March 20, 2005
I find myself in a rather morose mood today. This in spite of a firm contract for our house in Illinois, and the discovery of some new housing developments here producing ranch style homes we like. Selling our old house and thinking about a new one seems like jumping through hoops to me. Jumping through hoops that someone else is controlling.
Lately it seems as if the cost of living, the emotional and spiritual cost, is far greater than the benefit it buys. I work, sleep, work again, cook, sleep again, and so on. Endlessly repeating the same activities just so I can be alive one more day. Just so I can lift the burden that my life has become. I am so very tired of all of the drama and turmoil. I am worn out from worrying and stress, and I am exhausted from trying to fit in and belong in a society that seems alien to me.
Losing my sister when I was twelve years old scarred me for life.

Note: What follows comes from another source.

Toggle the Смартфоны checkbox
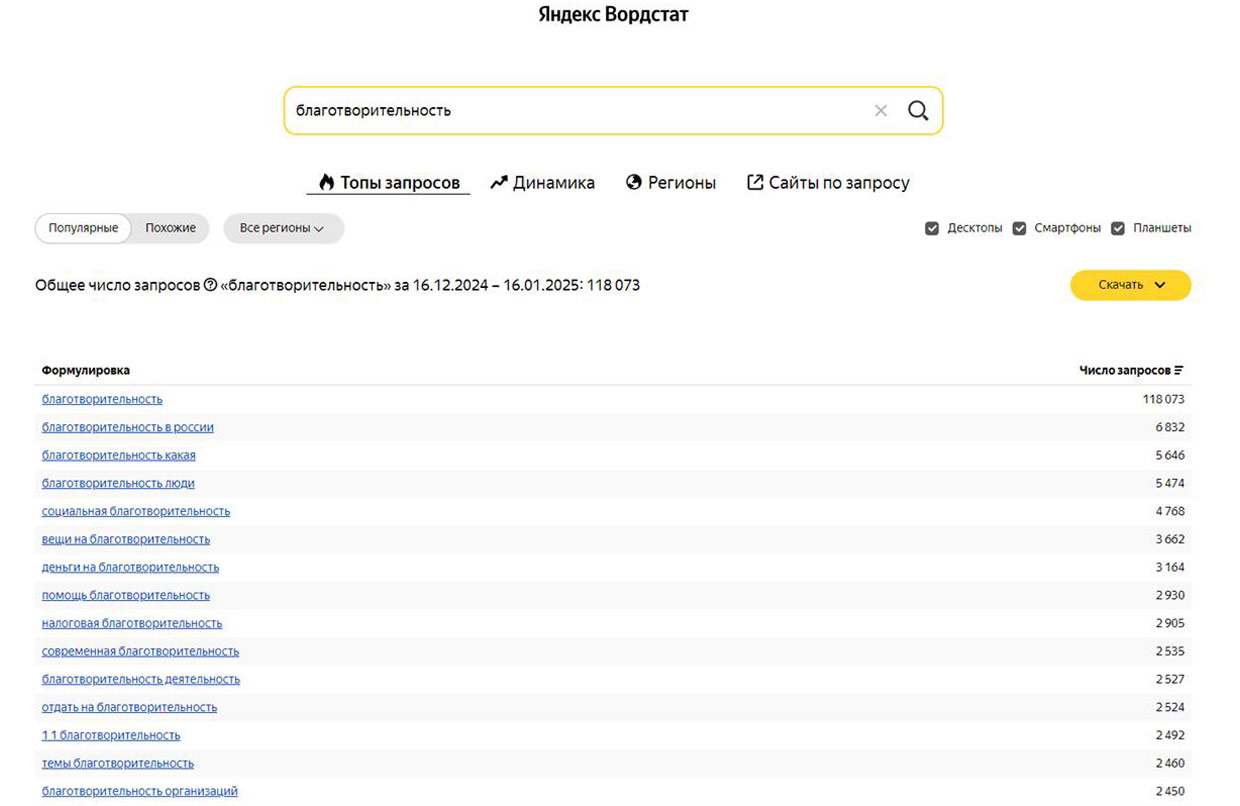This screenshot has height=806, width=1240. click(x=1019, y=228)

It profoundly altered my understanding of our limited time here in this physical plane. When I look at the loved ones in my life today I see that I am fortunate beyond words. I have a loving wife who is beautiful outside and in. I share my home with two felines that return my love with joy and nonjudgmental love of their own. And after years of hard work on myself I finally have, and accept that I have, the best relationship possible with my family. I also see death. Baring a deliberate intervention on my part I will outlive all that I love and live for. Sitting here this afternoon I know that I will be alone at the end of my life.
So, what does it all mean? What is the purpose of living if in the end all you love dies; and you yourself pass on leaving a fading ripple on the surface of life’s water? I try to live for the moment, accepting the emotions and thoughts each day brings and releasing them as soon as they are past. But sometimes I get into a mood, and then all I can see is the darkness along the path ahead. And while I am not afraid of facing the darkness anymore, I am weary of facing it again and again.